The margins paid by Australian banks has been increasing in the wholesale markets. A good example of this is the listed security - CBAHA. This is a floating rate security that matures in December 2015 which pays a margin of 1.05% above the 90 day bank bill rate. The security is one of the few pure debt instruments being traded on the ASX.
Since being issued it has struggled to maintain the 1.05% margin by consistently trading below the par value of 100. Until July 2011 it traded between a margin of 1.3% to 1.45%. Currently ($98.65) the margin is around 1.75%, which is quite a hefty increase over the original margin of 1.05%. The current margin is also reflected in the Credit Derivative market.
CBAHA pays a $1.56 dividend in 10 days, making the ex-dividend price around $97.00.
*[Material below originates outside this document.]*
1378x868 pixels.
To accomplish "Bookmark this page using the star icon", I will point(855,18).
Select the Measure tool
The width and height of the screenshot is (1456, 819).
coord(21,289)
ANZ recently launched a Convertible Preference Share (CPS3) at a margin of 3.10% above the 180 day bank bill rate. This is the same margin as ANZ's previous CPS issue - ANZPA. Whilst CBAHA is senior debt, the ANZ CPS is sub-ordinated debt that ranks above common equity, but behind other claims including depositors. Given the deterioration in the margins of senior debt, it was surprising that ANZ achieved a margin of only 3.1%. The nature of converting preference shares is that on maturity you generally receive $101 worth of shares at the future share price. Since the bank is guaranteed to issue shares, rather than repay the loan, the securities are treated as equity for capital adequacy purposes. So if ANZ is $20 at maturity you get about 5 shares, if it is $25 at maturity you get 4 shares.
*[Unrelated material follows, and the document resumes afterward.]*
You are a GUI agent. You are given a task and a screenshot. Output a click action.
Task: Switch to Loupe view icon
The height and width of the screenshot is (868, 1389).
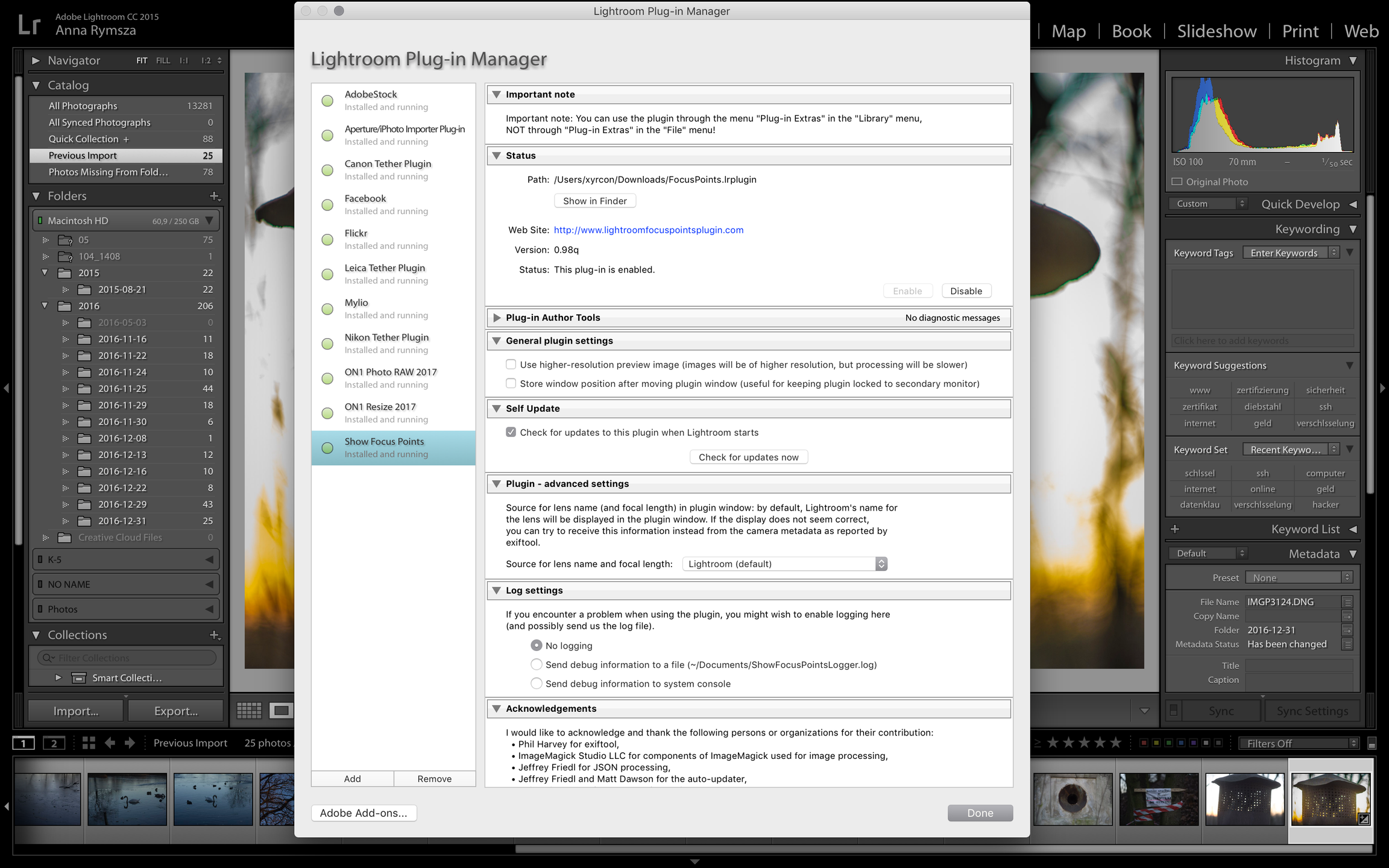click(x=281, y=711)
One of the features of CPS is that there is a maximum number of shares that you can receive. The lowest share price for conversion is around $10.21, so that the maximum number of shares you receive is 9.89 ANZ shares. If the ANZ share price is $5 on maturity, you don't receive 20 shares, you only get the 9.89 shares. In effect, you are granting ANZ a put option at a strike price of $10.21, maturing in September 2019. That has got to have some value. Fortunately APRA is changing the rules on maximum conversion rates so that instead of a put option at 50% of today's share price, it is being reduced to 20% of today's share price. So the strike price should be reduced from $10.21 to $4.04. Changing the rules may take some time, so until then the put strike price is still $10.21. ANZ did trade at $12.06 in January 2009, so the value of the put should not be undervalued.